VXLAN and OTV: The Saga Continues
Randall Greer left a comment on my Revisited: Layer-2 DCI over VXLAN post saying:
Could you please elaborate on how VXLAN is a better option than OTV? As far as I can see, OTV doesn't suffer from the traffic tromboning you get from VXLAN. Sure you have to stretch your VLANs, but you're protected from bridging failures going over your DCI. OTV is also able to have multiple edge devices per site, so there's no single failure domain. It's even integrated with LISP to mitigate any sub-optimal traffic flows.
Before going through the individual points, let’s focus on the big picture: the failure domains.
The Big Picture
Fact: layer-2 network (VLAN) is a single failure domain. You might not believe it… until you experience your first STP-induced loop or a broadcast storm (but then, there are people who believe in bandwidth fairy and flat earth).
Now let’s compare the bridging domains in three scenarios:
- VXLAN VTEP on the hypervisor
- VXLAN VTEP on the first ToR switch
- VXLAN VTEP or OTV at the WAN edge router.
When you place the tunnel encapsulation endpoint on the WAN edge router, you turn at least one data center into a single failure domain.
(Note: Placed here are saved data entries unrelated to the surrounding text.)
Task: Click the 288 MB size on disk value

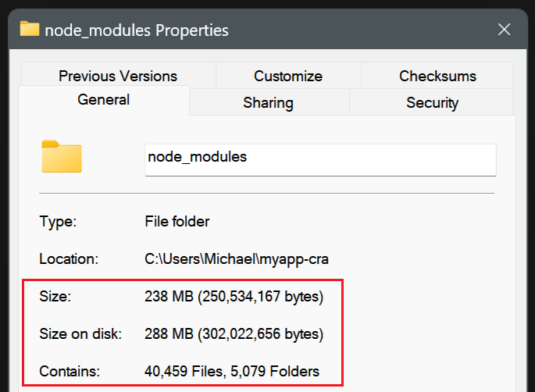Action: point(234,334)
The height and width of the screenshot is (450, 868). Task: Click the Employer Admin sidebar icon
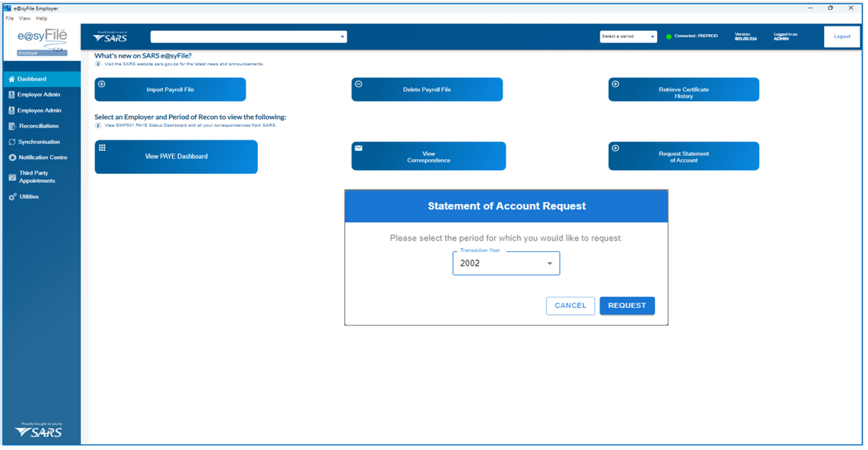coord(11,95)
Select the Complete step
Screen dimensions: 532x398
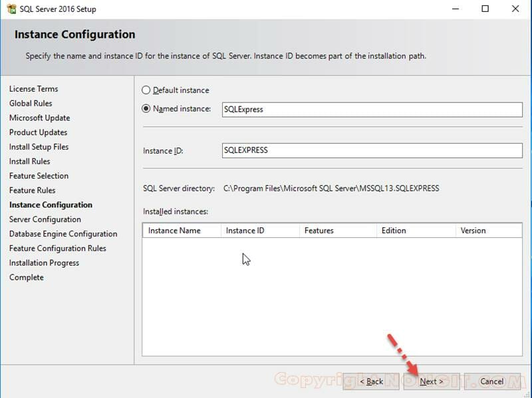[x=26, y=277]
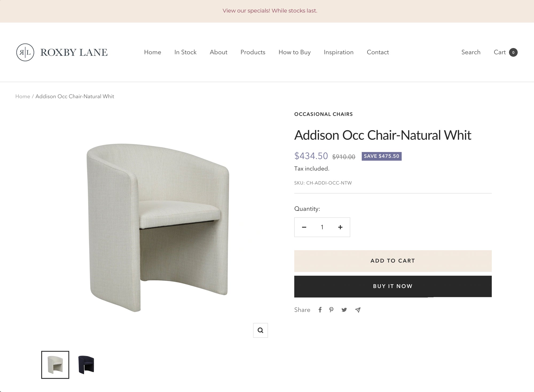This screenshot has height=392, width=534.
Task: Share product on Facebook
Action: tap(320, 310)
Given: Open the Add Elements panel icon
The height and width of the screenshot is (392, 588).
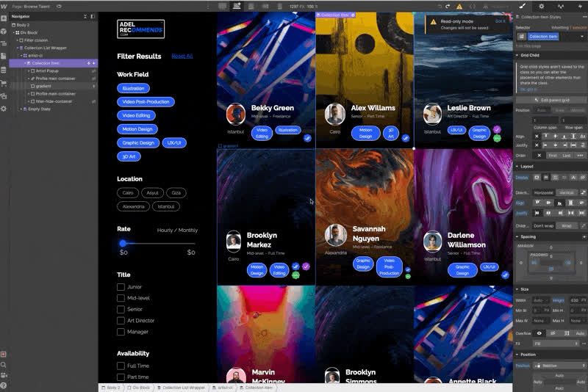Looking at the screenshot, I should [4, 19].
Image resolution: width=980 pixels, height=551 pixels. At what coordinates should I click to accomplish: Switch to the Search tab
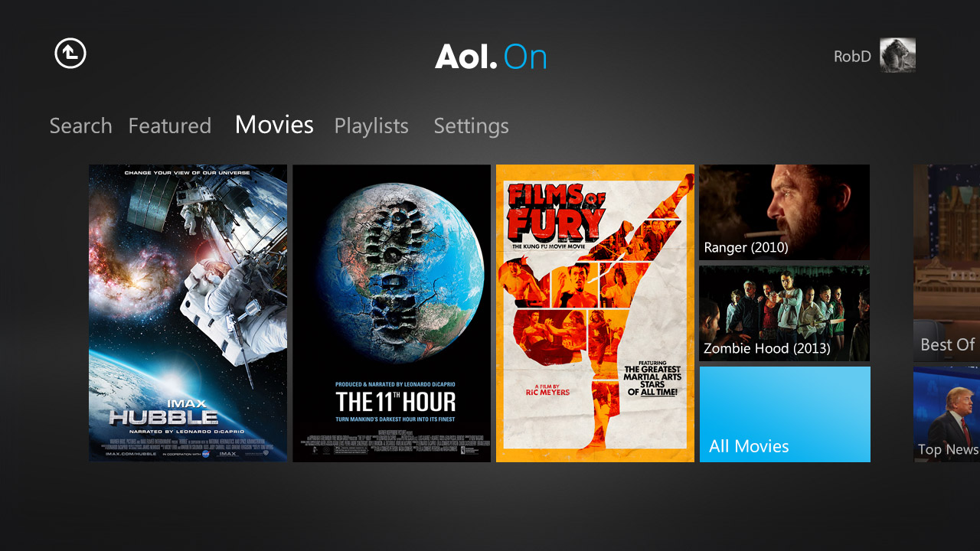click(80, 126)
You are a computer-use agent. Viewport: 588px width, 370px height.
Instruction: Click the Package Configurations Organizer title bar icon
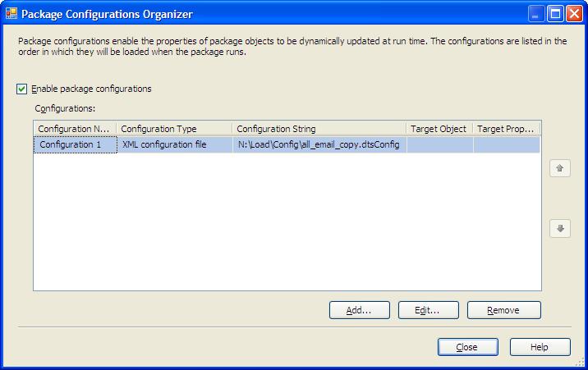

With the VXLAN on the hypervisor, the failure domain is limited to all hypervisors participating in the same VLAN, and if the hypervisor uses packet replication to emulate BUM flooding, a VM-triggered broadcast storm cannot do too much damage. The proof is left as an exercise for the reader.
The Details
Now let’s go through Randall’s points:
OTV doesn’t suffer from traffic tromboning. You might solve northbound (DC-to-WAN) traffic flow in OTV scenario with first-hop gateway localization (which is a kludge that shouldn’t have existed). You won’t even start solving southbound traffic flow problems until you introduce LISP, and the solution will be suboptimal until you deploy LISP at remote sites.
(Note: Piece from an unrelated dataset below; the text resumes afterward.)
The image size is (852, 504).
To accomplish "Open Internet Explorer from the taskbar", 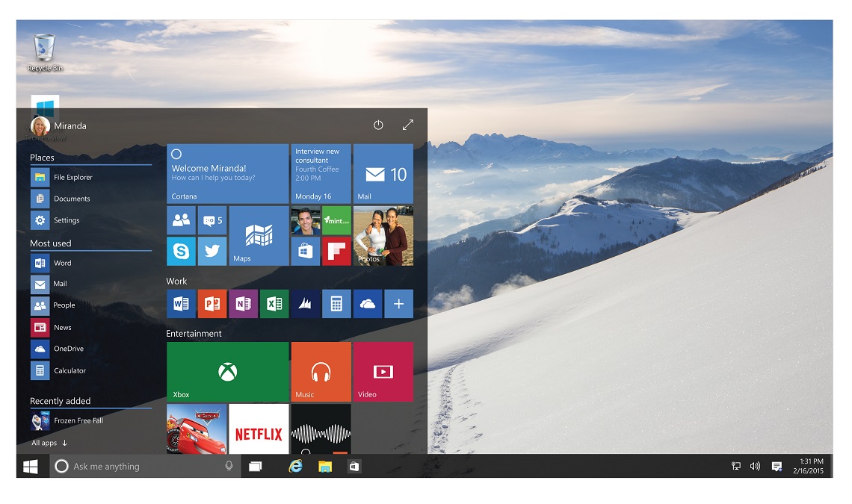I will click(296, 466).
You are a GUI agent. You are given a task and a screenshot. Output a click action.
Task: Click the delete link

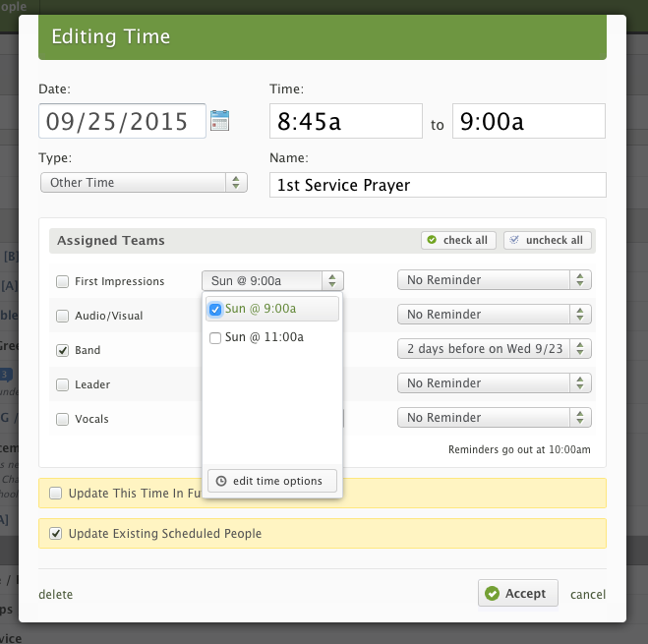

You cannot solve east-west tromboning (traffic between VMs in different data centers), and all your glorious ideas kick the dust the moment someone inserts a stateful appliance (firewall or load balancer) in the forwarding path… unless you plan to deploy stretched firewall cluster, in which case I’ll wish you luck and walk away in disgust.
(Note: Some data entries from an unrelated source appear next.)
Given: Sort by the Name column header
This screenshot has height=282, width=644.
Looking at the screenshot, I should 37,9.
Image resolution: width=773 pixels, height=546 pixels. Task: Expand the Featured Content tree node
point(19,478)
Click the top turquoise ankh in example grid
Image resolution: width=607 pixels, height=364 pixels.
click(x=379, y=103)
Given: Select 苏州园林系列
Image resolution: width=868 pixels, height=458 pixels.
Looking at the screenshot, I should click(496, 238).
TL&DR: Stop being a MacGyver and get a life. You might also want to watch this video.
You’re protected from bridging failures going over your DCI. This assumes that I’m OK with bridging failures bringing down one of my data centers. I don’t have a dozen data centers, so I don’t want to risk even one of them.
Also, if a VM goes broadcast-crazy and pumps 10Gbps of BUM traffic into your data center core, the OTV solution will either (A) saturate the WAN link or (B) saturate the server links in the other data center.
Before telling me that I don’t know what storm control is, please do read how it actually works. A single BUM-crazy VM will kill almost all BUM traffic on your OTV link, effectively breaking ARP (and a few other things) across stretched VLANs.
OTV is also able to have multiple edge devices per site, so there's no single failure domain. Single point of failure is not the same thing as single failure domain.
OTV is even integrated with LISP… and you get optimal southbound traffic flow only when you deploy LISP on all remote sites, which is still a stretch BHAG for the global Internet.
http://blog.ipspace.net/2012/03/stretched-layer-2-subnets-server.html
It is, however, more lucrative from vendors' or system integrators' perspective to sell more boxes (or more complex boxe) to the customer than telling them that they should fix their apps.
It will just take a while longer in some environments than others.
But of course just you can do it does not mean you should do it. DCI link failures might cause more issue than what ot would solve.
Also for the OTV edge devices ,what I would say to this commenter in addition to your excellent and meaningful response :) , although they are not single point of failure , they can not be used in load share scenario due to how it works to avoid forwarding loop. So the convergence time needs to be considered and maybe adjusted and also odd/even Vlan separation needs to be arranged carefully for multihoming ( Management complexity.! ).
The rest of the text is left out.